Avant de célébrer cette cérémonie qui place les deux adolescents sous la protection des citoyens dieppois venus nombreux les assurer de leur solidarité, Sébastien Jumel a eu le Préfet au téléphone. Celui-ci a semblé être attentif au fait que la Municipalité allait attribuer un logement en allocation temporaire à la famille et a assuré qu’il prendrait son temps pour réexaminer le dossier avec ces nouveaux éléments sur l’intégration de la famille dans la communauté dieppoise. Cependant, la vigilance reste toujours de mise.
Dans un discours sensible et engagé, le Maire de Dieppe a déploré que la France n’ait pas respecté les engagements pris dans la circulaire de 2006 qui devait permettre la régularisation des familles avec enfants scolarisés.

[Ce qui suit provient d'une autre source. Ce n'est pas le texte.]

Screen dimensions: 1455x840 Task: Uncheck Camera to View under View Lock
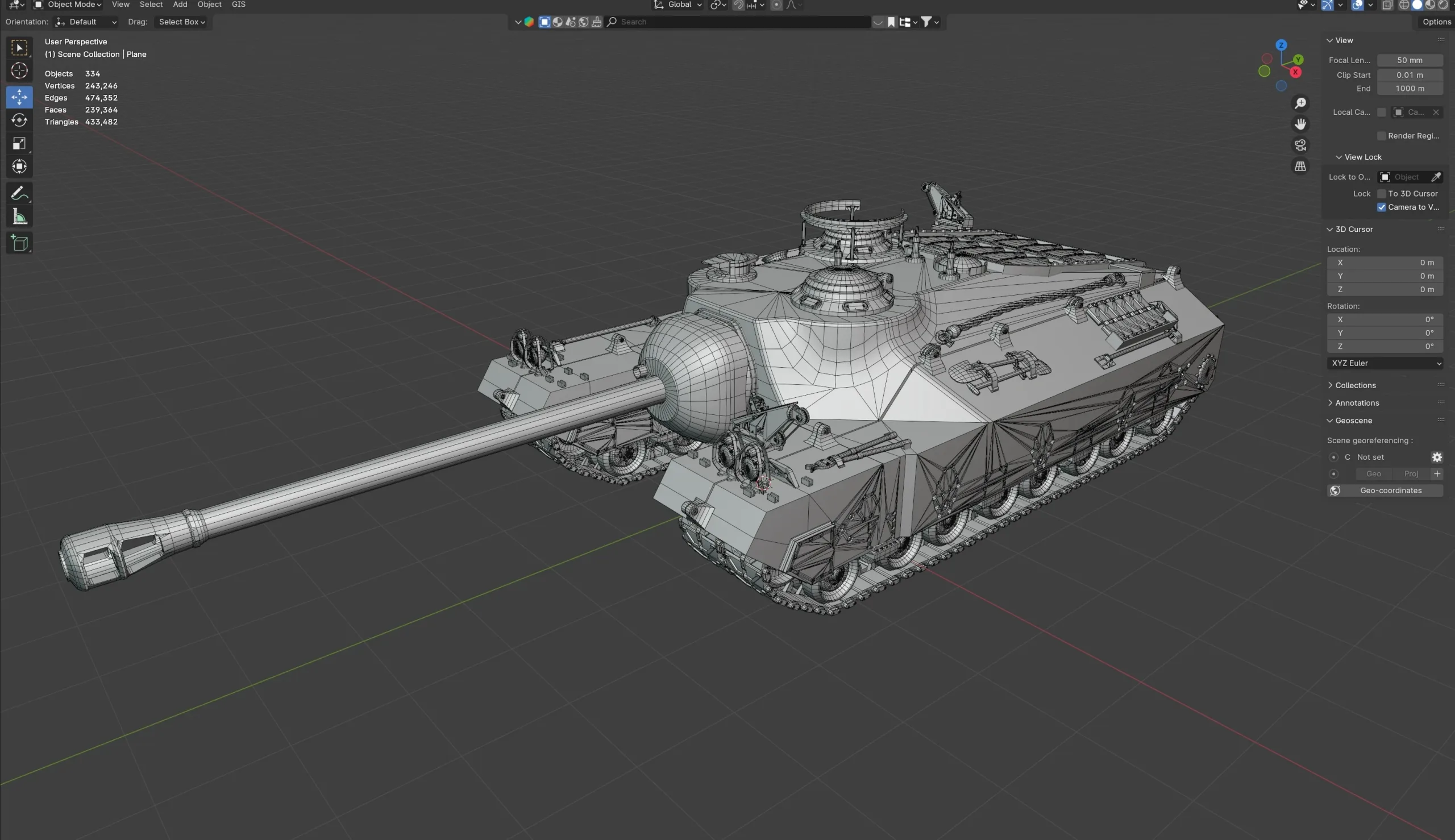coord(1381,207)
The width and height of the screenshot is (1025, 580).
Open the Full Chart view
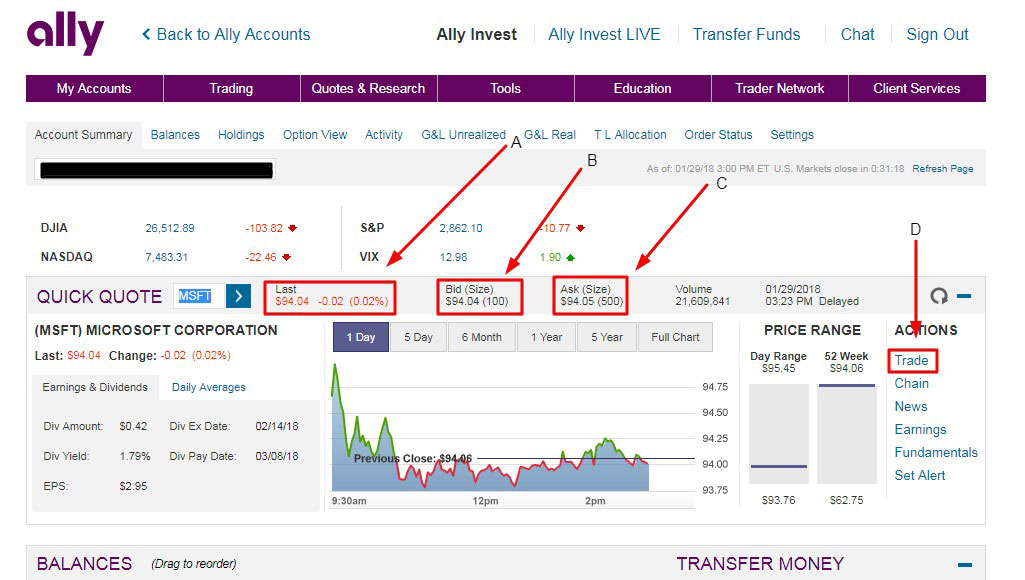pos(675,337)
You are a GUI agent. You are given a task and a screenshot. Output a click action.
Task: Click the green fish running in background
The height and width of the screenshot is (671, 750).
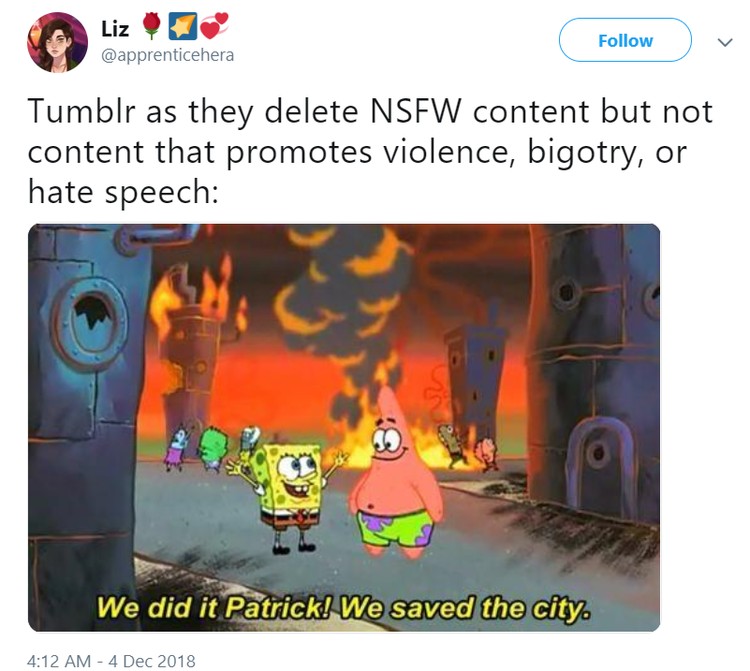click(x=211, y=448)
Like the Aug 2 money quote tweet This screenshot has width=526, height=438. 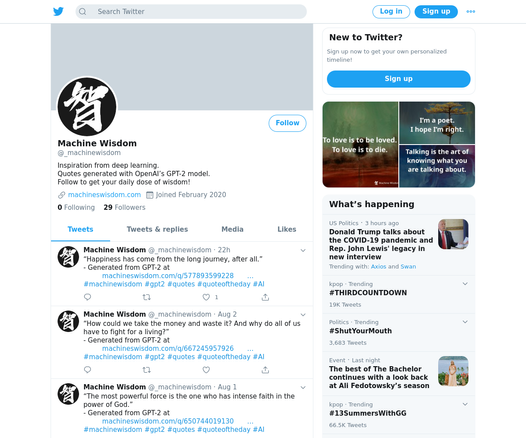coord(206,370)
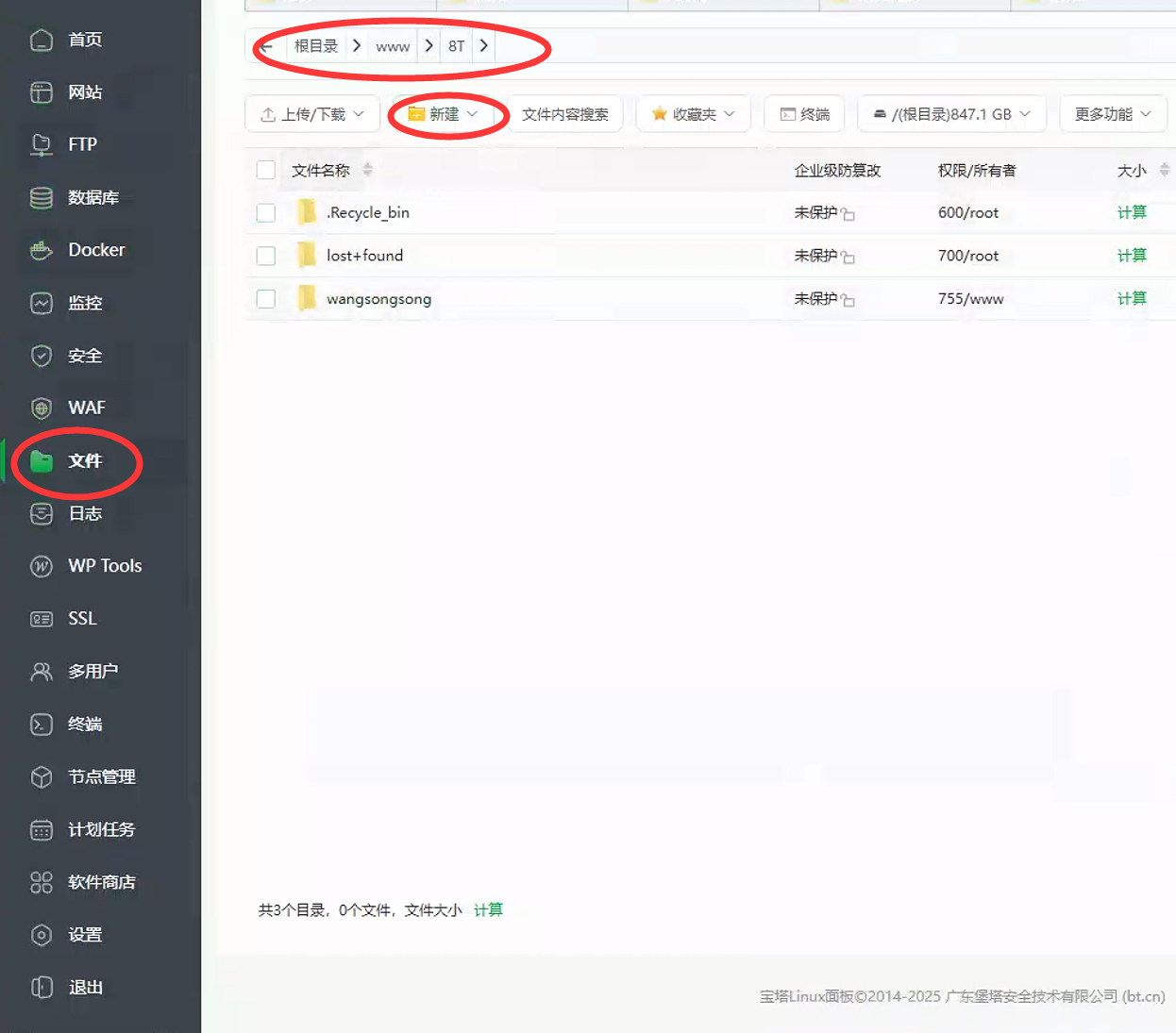Toggle the select-all checkbox in header
1176x1033 pixels.
click(x=266, y=170)
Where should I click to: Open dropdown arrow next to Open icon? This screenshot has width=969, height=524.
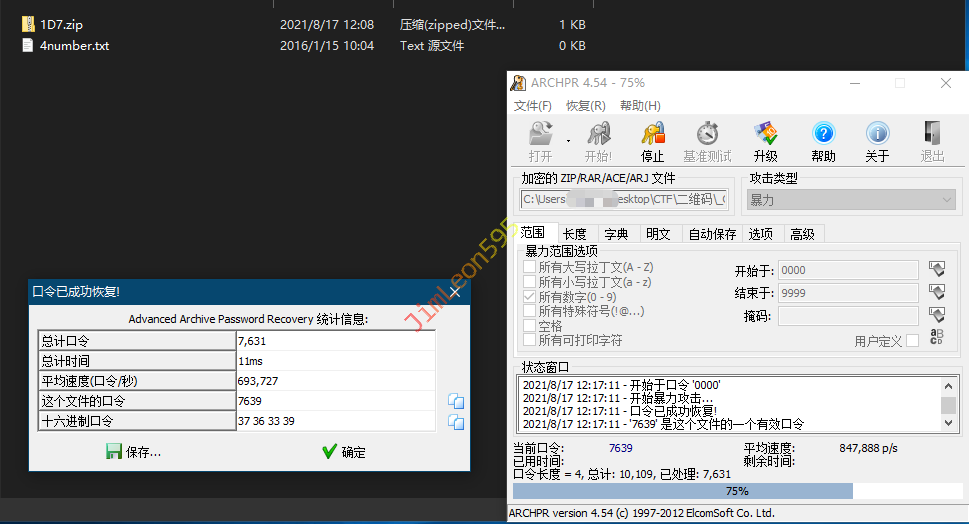568,140
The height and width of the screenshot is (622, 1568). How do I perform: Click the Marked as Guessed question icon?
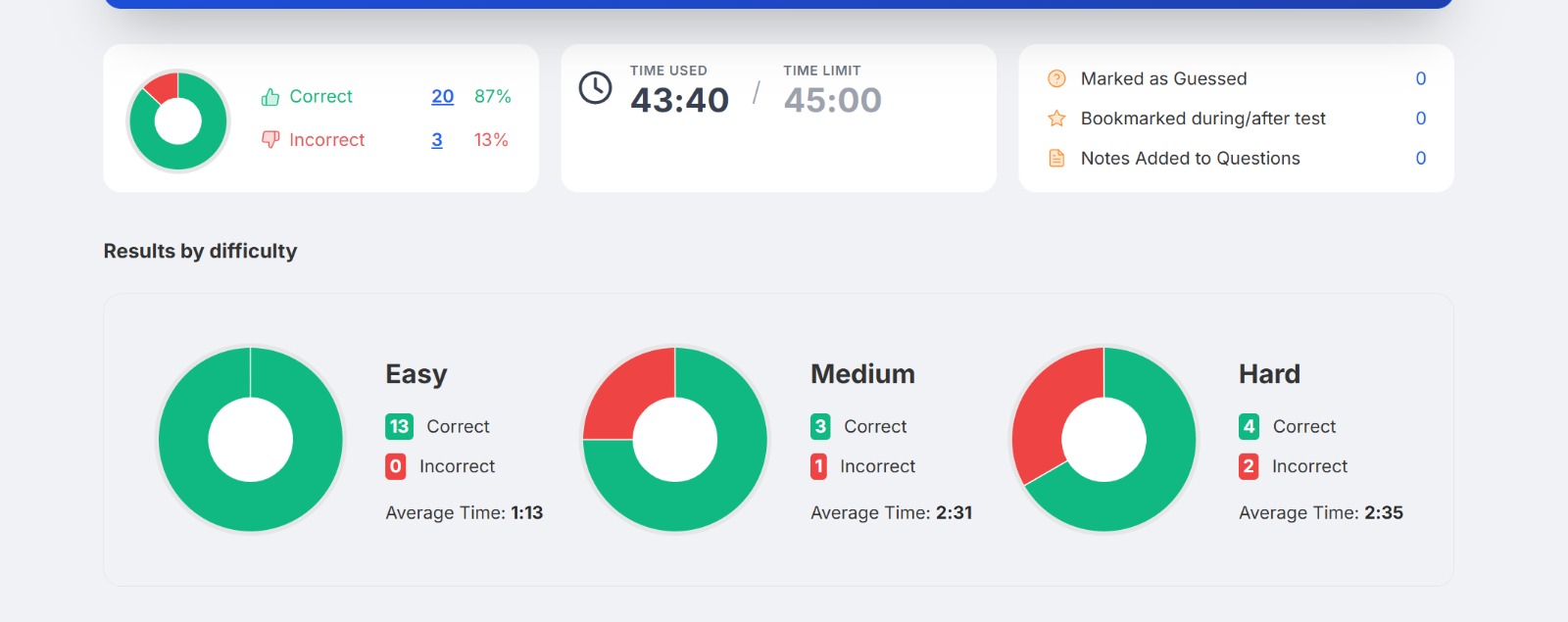(x=1056, y=78)
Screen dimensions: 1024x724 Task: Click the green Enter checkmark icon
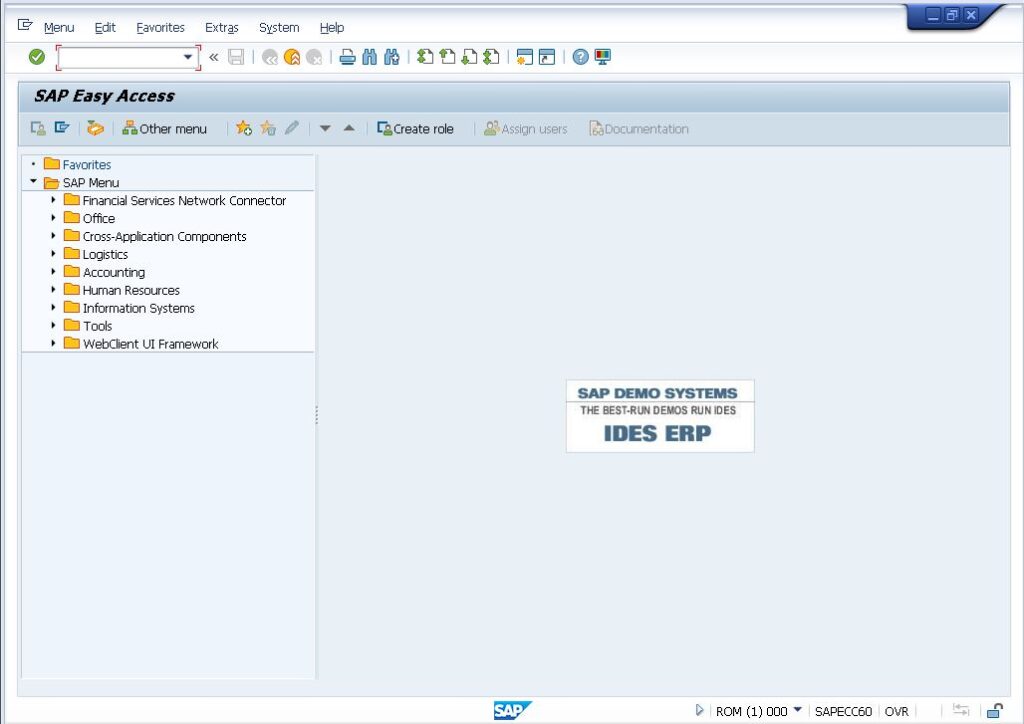tap(37, 57)
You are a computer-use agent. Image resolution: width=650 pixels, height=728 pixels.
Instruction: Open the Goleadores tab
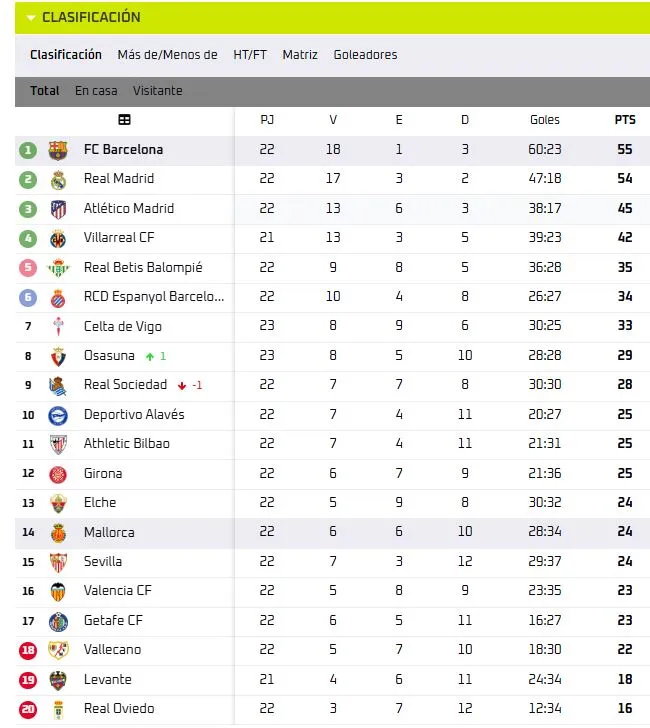coord(365,55)
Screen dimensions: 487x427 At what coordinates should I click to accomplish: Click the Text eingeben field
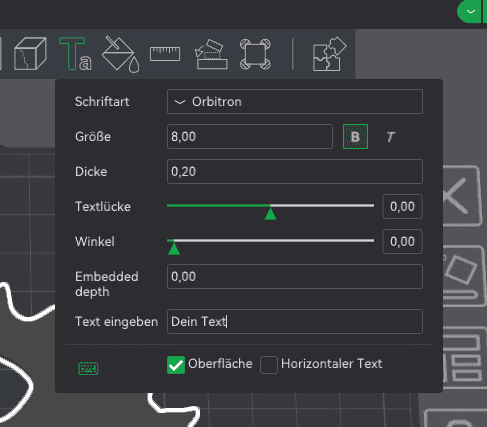pyautogui.click(x=295, y=322)
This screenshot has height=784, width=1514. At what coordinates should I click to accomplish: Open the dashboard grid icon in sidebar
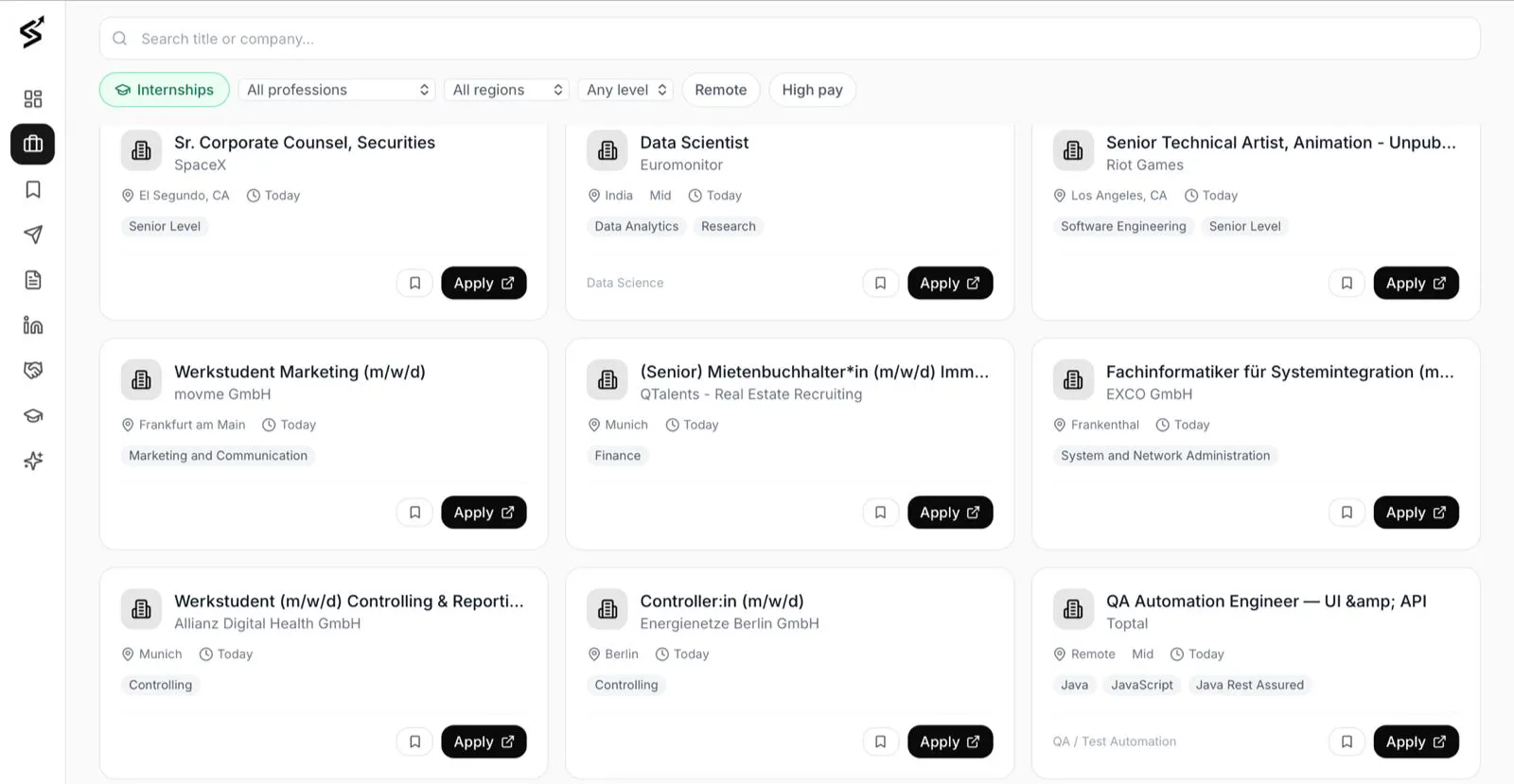[x=33, y=99]
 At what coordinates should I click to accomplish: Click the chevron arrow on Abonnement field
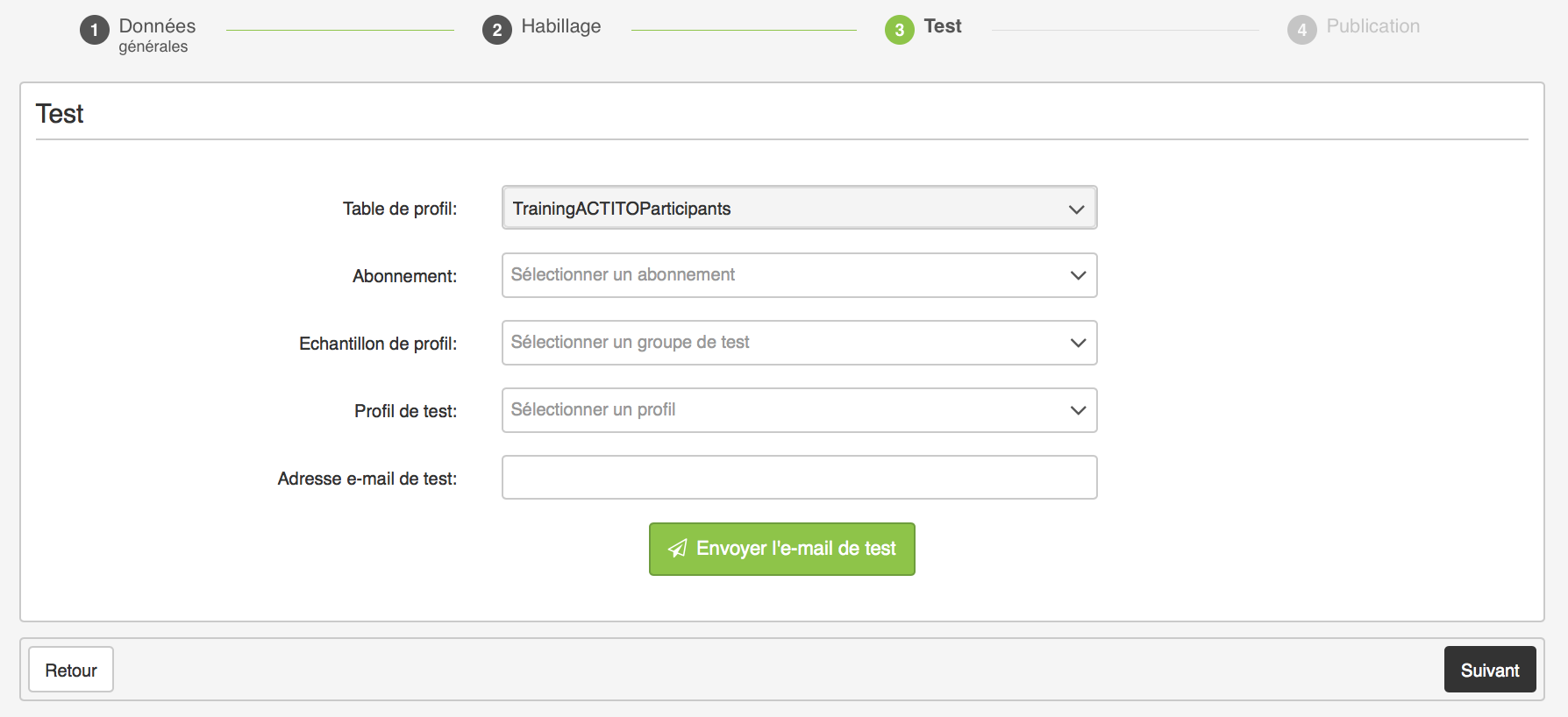coord(1078,275)
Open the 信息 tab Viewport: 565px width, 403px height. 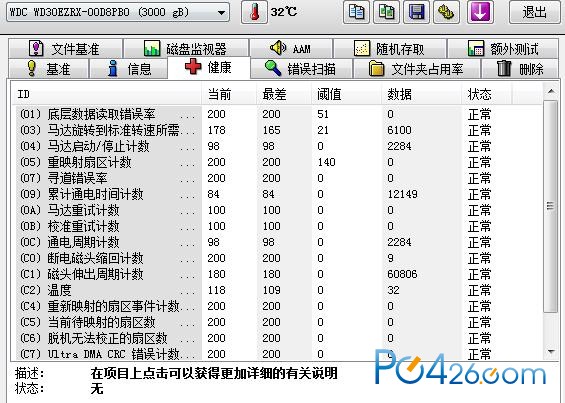pyautogui.click(x=129, y=68)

Il a rappelé le parcours des deux adolescents qui n’ont plus d’attache dans leur pays d’origine et dont le rêve est de pouvoir étudier et travailler en France avant d’évoquer la genèse du baptême civil créé lors de la Révolution française.
Cet acte permet de faire entrer les jeunes dans la communauté citoyenne en les faisant adhérer de manière symbolique aux valeurs républicaines. « Cette tradition redonne du corps à notre conception républicaine d’accueil et d’asile qui ont toujours été les valeurs fondamentales de la France », a ainsi déclaré Sébastien Jumel.
Béatrice Delandre, adjointe au maire en charge de la Démocratie locale, et Guillaume Blavette, Professeur d’histoire, ont parrainé Jessica, tandis que Thierry Levasseur, adjoint au maire chargé des Sports, et Yves Vidal, enseignant et animateur du tout nouveau Réseau éducation sans frontière dieppois, ont parrainé Yannick.
Yves Vidal lui aussi a pris la parole avec beaucoup d’émotion, en rappelant que cette menace d’expulsion représentait un traumatisme pour tous les lycéens qui ont pris fait et cause pour leurs amis. Il a terminé son discours en rappelant le slogan d’une banderole lors de la manifestation de soutien organisée le 7 juin : « famille N’Gami, tu resteras ici ».
Bien que graves étant donné les circonstances, la joie pointait dans le regard des deux adolescents congolais et de Monique, leur mère. Ceux-ci assuraient que ces témoignages de solidarité leur allaient droit au cœur et les aideraient à tenir le coup et à résister.